====== EXTRACTED ENTRIES ======
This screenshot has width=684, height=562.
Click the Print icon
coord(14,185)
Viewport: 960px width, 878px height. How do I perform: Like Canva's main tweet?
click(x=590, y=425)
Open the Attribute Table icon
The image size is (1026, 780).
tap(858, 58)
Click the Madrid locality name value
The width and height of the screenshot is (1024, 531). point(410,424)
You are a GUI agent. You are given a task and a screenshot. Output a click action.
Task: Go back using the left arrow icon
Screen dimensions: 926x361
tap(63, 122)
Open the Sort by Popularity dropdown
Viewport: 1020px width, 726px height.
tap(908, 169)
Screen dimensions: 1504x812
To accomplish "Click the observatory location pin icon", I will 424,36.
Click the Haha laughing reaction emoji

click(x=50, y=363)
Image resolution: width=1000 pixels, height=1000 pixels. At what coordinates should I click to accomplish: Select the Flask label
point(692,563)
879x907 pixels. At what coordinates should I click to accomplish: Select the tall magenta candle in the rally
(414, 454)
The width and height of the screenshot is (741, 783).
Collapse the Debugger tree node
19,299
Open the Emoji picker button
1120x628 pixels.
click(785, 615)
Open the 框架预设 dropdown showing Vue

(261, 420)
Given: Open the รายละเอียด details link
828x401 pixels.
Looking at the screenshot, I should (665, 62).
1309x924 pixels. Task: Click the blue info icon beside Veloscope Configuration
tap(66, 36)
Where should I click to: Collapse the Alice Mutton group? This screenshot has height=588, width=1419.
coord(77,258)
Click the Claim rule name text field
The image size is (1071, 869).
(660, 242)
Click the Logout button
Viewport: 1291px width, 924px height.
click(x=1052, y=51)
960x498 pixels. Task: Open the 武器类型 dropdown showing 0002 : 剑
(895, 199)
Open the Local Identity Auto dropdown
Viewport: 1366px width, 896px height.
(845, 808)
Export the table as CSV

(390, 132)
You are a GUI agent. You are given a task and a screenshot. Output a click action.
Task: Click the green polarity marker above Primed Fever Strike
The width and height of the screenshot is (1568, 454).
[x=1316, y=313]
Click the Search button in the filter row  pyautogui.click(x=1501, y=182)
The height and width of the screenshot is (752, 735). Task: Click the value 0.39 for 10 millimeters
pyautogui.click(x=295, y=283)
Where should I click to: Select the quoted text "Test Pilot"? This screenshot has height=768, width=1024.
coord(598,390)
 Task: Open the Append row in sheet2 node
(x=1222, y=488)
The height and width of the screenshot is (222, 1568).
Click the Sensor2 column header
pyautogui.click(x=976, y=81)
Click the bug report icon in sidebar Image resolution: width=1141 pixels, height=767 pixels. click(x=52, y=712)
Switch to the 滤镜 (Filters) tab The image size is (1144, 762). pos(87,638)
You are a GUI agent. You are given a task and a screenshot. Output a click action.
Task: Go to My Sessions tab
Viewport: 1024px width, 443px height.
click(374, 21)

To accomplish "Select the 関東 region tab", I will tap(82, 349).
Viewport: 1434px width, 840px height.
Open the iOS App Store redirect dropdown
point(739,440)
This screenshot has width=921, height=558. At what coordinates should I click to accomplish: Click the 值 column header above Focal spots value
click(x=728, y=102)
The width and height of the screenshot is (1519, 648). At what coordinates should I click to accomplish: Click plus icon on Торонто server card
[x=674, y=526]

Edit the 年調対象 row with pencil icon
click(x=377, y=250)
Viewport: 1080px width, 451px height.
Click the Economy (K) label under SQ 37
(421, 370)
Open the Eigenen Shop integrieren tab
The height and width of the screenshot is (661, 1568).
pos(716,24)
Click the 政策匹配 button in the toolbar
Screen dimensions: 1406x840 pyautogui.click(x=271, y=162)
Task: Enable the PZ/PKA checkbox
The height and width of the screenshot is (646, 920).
======
• [EXERCISE BRIEF]: Would you copy out exactly the lines above that start at the one containing "Edit the 年調対象 row with pencil icon" and end at the one containing "Task: Enable the PZ/PKA checkbox", inclusive?

• [RESPONSE FOR THIS EXERCISE]:
Edit the 年調対象 row with pencil icon
click(x=377, y=250)
Viewport: 1080px width, 451px height.
Click the Economy (K) label under SQ 37
(421, 370)
Open the Eigenen Shop integrieren tab
The height and width of the screenshot is (661, 1568).
pos(716,24)
Click the 政策匹配 button in the toolbar
Screen dimensions: 1406x840 pyautogui.click(x=271, y=162)
Task: Enable the PZ/PKA checkbox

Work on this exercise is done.